Work to complete: Reproduce everything from the start of the records down to the line containing "Everett F. Bleiler (360, 530)", substituting "Listing" for "Directory" and leaving everything else unchanged.

Records to use:
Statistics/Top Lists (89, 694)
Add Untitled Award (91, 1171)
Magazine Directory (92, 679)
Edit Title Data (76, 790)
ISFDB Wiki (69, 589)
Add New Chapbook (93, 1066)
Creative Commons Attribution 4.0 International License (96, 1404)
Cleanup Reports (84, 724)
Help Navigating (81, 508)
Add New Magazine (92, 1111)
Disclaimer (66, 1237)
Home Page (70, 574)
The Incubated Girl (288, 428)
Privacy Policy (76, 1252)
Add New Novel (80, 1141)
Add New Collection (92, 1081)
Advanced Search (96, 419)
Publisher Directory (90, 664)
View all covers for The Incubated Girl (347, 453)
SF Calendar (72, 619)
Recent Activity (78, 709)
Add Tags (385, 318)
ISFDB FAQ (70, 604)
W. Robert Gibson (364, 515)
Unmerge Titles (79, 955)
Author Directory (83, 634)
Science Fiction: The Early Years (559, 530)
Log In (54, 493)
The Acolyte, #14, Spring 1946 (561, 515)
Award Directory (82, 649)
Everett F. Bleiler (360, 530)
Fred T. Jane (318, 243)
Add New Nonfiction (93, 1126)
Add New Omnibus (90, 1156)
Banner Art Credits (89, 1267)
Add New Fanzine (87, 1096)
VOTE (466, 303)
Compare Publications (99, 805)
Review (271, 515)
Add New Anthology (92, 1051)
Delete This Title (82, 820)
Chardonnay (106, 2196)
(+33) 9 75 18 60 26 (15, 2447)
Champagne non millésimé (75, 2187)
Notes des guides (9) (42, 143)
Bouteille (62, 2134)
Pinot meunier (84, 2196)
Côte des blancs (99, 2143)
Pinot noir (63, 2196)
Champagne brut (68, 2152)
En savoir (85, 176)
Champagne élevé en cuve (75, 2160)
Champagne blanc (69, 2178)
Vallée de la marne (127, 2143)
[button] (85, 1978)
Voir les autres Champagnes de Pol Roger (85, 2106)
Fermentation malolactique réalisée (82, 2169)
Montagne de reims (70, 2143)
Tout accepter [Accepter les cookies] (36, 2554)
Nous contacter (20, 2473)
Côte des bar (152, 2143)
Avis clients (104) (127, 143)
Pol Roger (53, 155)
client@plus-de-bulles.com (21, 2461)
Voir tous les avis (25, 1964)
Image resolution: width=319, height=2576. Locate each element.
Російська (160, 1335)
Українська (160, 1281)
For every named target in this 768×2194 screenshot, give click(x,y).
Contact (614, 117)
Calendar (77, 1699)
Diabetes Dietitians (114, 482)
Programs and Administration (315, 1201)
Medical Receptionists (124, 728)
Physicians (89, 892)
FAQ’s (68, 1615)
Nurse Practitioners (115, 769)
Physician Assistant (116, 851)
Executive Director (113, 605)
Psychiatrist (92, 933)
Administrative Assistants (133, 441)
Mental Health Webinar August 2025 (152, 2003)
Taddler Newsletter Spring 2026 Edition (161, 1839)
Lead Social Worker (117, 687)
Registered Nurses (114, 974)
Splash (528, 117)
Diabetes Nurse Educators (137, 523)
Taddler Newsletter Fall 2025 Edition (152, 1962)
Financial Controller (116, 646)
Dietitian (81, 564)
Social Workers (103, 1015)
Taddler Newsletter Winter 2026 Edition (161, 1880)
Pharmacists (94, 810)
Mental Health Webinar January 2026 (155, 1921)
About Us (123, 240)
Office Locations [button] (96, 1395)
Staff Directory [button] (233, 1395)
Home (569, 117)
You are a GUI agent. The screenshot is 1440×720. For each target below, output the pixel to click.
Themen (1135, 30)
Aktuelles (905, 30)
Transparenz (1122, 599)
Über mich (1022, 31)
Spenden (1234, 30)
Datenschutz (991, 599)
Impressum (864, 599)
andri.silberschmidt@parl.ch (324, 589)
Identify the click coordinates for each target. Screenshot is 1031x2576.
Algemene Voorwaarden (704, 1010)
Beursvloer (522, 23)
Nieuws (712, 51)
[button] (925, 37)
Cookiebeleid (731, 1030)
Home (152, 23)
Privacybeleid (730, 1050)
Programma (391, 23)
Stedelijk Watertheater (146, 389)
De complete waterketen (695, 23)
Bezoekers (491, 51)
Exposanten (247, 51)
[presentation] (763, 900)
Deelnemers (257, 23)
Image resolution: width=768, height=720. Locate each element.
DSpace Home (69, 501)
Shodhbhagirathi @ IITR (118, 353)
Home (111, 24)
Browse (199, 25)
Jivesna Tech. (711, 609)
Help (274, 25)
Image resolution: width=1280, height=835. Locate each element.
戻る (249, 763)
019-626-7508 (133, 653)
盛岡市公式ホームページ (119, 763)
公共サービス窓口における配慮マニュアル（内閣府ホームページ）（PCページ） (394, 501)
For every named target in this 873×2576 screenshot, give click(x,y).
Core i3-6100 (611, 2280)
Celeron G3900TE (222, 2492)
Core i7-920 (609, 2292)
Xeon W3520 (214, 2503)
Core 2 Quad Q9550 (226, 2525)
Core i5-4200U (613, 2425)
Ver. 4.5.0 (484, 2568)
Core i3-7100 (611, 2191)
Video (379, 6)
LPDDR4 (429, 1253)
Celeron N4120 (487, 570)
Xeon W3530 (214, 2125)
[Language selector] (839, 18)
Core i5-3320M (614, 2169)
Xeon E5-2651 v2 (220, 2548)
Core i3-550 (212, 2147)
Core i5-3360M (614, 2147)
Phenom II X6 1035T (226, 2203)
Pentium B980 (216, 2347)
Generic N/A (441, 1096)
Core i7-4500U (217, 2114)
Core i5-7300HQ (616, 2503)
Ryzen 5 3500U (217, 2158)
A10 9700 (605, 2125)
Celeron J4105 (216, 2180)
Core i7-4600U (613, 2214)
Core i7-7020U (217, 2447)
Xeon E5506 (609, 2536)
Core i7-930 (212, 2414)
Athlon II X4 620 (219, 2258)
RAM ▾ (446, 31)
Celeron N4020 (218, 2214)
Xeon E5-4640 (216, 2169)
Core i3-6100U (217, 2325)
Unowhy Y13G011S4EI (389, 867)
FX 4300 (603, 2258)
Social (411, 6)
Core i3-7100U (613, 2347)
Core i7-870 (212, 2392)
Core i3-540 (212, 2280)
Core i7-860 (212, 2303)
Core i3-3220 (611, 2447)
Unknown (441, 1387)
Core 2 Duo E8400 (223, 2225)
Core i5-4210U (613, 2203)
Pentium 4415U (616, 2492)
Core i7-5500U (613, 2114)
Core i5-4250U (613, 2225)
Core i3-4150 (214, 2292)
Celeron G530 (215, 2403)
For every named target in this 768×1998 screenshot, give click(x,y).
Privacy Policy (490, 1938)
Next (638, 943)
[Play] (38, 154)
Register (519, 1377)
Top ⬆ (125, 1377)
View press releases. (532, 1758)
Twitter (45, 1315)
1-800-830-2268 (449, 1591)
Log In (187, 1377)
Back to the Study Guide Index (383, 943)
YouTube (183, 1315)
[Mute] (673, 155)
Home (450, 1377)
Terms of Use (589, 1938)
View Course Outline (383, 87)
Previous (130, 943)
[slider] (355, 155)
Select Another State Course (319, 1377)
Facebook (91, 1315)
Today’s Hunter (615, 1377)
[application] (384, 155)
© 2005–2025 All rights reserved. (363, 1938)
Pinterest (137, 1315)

Task answer:
Statistics/Top Lists (89, 694)
Add Untitled Award (91, 1171)
Magazine Listing (92, 679)
Edit Title Data (76, 790)
ISFDB Wiki (69, 589)
Add New Chapbook (93, 1066)
Creative Commons Attribution 4.0 International License (96, 1404)
Cleanup Reports (84, 724)
Help Navigating (81, 508)
Add New Magazine (92, 1111)
Disclaimer (66, 1237)
Home Page (70, 574)
The Incubated Girl (288, 428)
Privacy Policy (76, 1252)
Add New Novel (80, 1141)
Add New Collection (92, 1081)
Advanced Search (96, 419)
Publisher Listing (90, 664)
View all covers for The Incubated Girl (347, 453)
SF Calendar (72, 619)
Recent Activity (78, 709)
Add Tags (385, 318)
ISFDB FAQ (70, 604)
W. Robert Gibson (364, 515)
Unmerge Titles (79, 955)
Author Listing (83, 634)
Science Fiction: The Early Years (559, 530)
Log In (54, 493)
The Acolyte, #14, Spring 1946 (561, 515)
Award Listing (82, 649)
Everett F. Bleiler (360, 530)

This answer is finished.